Expert guidance for building portable DLT pipelines focused on file-based sources and consulting data extraction.

When to Use This Skill

Activate when:

  • Building DLT pipelines for file sources (CSV, Excel, Parquet, JSON)
  • Configuring filesystem or SharePoint sources
  • Swapping destinations (DuckDB dev to warehouse prod)
  • Defining schema contracts for data cleaning
  • Building portable pipelines for client handoff
  • Processing files from SFTP, local directories, or cloud storage buckets

Do NOT use for:

  • Core DLT REST API or SQL database sources (use data-integration)
  • Pipeline scheduling and orchestration (use data-pipelines)
  • Standalone DuckDB queries without DLT (use duckdb)
  • Stream processing frameworks (use event-streaming)

Scope Constraints

File-based extraction and consulting portability only.

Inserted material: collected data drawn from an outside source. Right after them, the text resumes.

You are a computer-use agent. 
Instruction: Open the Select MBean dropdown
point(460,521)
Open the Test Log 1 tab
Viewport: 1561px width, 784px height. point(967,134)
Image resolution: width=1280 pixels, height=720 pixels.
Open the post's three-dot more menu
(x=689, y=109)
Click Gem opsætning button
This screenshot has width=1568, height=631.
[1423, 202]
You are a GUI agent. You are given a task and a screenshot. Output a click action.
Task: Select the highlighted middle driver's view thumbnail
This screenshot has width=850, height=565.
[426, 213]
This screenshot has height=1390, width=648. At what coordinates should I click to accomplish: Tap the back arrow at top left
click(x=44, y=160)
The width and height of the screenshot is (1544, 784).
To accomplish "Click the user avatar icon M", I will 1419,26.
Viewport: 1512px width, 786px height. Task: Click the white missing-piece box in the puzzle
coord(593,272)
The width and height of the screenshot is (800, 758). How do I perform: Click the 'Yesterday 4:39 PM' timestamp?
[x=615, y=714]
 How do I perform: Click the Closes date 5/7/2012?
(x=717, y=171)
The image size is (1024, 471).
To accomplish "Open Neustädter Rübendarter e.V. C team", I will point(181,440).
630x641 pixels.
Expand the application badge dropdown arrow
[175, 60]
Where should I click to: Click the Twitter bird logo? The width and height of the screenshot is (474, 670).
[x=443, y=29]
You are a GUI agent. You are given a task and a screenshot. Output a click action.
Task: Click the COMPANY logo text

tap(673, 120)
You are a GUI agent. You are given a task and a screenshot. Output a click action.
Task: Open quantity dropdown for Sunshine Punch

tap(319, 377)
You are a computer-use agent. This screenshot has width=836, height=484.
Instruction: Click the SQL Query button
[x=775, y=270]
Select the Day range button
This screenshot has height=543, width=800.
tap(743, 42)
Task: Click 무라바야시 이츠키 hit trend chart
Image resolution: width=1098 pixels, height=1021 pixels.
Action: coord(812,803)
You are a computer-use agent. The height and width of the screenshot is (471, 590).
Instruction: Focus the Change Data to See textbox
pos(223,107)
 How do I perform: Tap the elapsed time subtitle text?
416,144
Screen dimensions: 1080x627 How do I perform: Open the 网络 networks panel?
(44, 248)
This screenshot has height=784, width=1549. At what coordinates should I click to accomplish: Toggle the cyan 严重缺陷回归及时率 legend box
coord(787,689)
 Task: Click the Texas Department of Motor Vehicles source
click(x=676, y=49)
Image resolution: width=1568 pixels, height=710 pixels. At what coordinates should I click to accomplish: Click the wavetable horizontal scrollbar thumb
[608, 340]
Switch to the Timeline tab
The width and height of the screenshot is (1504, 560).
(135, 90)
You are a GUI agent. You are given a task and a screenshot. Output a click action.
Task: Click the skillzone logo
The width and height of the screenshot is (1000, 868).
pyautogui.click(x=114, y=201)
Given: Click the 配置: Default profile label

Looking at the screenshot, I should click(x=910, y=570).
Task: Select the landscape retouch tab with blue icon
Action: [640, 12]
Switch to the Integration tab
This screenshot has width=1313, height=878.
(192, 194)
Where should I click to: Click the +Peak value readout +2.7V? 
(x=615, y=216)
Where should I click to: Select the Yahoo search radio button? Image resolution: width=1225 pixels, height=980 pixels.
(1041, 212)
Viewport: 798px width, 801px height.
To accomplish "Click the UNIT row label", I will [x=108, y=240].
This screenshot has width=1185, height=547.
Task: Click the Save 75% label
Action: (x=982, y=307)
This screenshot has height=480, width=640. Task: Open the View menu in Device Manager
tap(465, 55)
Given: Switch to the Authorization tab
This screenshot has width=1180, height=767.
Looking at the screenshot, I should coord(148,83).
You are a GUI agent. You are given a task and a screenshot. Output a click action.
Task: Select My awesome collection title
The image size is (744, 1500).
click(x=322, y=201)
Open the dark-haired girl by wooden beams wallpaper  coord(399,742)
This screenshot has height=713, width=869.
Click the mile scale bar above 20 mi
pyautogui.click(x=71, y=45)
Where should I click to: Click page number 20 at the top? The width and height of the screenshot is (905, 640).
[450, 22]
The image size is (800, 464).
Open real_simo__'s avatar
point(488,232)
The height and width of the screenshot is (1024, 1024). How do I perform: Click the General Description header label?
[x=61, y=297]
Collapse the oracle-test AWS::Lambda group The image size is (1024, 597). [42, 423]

Hands off to data-integration for REST API, SQL database, and enterprise connector patterns. Reference files loaded on demand — do not pre-load all references.

Model Routing

reasoning_demand preferred acceptable minimum
medium Sonnet Sonnet, Opus Sonnet

Core Principles

Destination-Agnostic: Write pipelines that swap DuckDB, Snowflake, BigQuery, or Databricks via a single environment variable. Never hardcode destination config in pipeline logic.

Schema-First: Define schema contracts before data flows. Catch drift, type mismatches, and unexpected columns at ingestion time rather than downstream.

File-Native: Treat messy file sources as first-class citizens. Handle encoding issues, inconsistent headers, multi-sheet Excel files, and mixed delimiters explicitly.

Portable: A pipeline should run with pip install + environment variables. No vendor-specific infrastructure required for development. Package dependencies in requirements.txt.

Incremental-by-Default: Track file modification timestamps or filenames to process only new files. Avoid reprocessing entire directories on every run.

File Source Decision Matrix

File Type DLT Approach Auto-Schema Incremental Support
CSV filesystem + read_csv() Yes (infer types) Modified-since tracking
Excel (.xlsx) Custom @dlt.resource with openpyxl Manual (define columns) Filename-based dedup
Parquet filesystem + read_parquet() Yes (preserved from file) Modified-since tracking
JSON/NDJSON filesystem + read_jsonl() Yes (infer from structure) Modified-since tracking
SharePoint filesystem with fsspec SharePoint backend Depends on file type Modified-since tracking
SFTP filesystem with fsspec SFTP backend Depends on file type Modified-since tracking

Destination Swapping Pattern

Same pipeline code targets different destinations via environment variable:

import os
import dlt

DESTINATION = os.getenv("DLT_DESTINATION", "duckdb")

pipeline = dlt.pipeline(
    pipeline_name="client_extract",
    destination=DESTINATION,
    dataset_name="raw",
)

# Development: DLT_DESTINATION unset → DuckDB (local, zero config)
# Production:  DLT_DESTINATION=snowflake → Snowflake (credentials in .dlt/secrets.toml)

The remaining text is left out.